Determine how many lines of the data include the word "computer", and write only that number.

Dataset entries »
···

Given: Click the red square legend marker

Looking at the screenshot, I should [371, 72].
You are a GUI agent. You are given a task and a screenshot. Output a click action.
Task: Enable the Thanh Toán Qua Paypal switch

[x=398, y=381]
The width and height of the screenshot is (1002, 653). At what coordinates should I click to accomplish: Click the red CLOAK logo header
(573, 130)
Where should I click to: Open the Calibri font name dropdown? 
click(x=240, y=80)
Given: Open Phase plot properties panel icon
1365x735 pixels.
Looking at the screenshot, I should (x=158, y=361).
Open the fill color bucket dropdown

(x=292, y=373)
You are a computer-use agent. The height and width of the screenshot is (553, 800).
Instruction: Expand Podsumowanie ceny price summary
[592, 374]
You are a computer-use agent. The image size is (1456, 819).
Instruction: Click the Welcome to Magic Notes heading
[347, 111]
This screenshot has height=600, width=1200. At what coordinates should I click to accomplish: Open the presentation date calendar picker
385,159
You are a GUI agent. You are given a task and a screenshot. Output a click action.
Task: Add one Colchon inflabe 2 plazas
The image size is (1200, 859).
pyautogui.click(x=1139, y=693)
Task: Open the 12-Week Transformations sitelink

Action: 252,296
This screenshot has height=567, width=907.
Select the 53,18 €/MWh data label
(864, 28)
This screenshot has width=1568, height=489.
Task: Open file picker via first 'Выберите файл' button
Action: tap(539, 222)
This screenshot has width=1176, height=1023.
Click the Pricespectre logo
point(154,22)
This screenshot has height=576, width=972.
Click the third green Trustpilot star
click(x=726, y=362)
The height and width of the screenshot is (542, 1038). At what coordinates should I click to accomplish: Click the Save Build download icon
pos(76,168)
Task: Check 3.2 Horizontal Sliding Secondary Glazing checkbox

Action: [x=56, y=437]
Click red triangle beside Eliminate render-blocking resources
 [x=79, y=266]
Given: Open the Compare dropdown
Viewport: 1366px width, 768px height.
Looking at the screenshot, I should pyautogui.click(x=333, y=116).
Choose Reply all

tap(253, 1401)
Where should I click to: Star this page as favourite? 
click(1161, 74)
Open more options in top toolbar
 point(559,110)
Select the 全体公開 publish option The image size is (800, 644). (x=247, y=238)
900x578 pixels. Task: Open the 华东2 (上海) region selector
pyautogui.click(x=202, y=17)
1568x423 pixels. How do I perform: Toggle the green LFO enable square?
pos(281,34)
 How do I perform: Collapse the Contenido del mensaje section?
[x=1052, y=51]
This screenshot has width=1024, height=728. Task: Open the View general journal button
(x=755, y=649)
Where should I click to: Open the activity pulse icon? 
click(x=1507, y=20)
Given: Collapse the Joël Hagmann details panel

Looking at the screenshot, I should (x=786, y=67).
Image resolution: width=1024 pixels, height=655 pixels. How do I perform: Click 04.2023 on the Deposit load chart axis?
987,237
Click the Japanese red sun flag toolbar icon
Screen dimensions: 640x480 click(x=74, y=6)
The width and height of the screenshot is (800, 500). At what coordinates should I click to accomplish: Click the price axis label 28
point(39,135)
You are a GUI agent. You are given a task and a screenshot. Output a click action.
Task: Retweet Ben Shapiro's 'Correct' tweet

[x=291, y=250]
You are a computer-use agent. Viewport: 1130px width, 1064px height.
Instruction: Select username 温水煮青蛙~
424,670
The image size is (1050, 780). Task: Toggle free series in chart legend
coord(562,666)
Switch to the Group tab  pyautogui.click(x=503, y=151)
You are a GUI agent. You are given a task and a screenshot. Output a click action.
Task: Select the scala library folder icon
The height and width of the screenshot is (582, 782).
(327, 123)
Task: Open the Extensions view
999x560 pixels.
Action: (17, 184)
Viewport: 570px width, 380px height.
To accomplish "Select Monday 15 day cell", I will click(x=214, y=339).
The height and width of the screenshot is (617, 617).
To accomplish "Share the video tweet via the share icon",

···

Output for this exercise »
3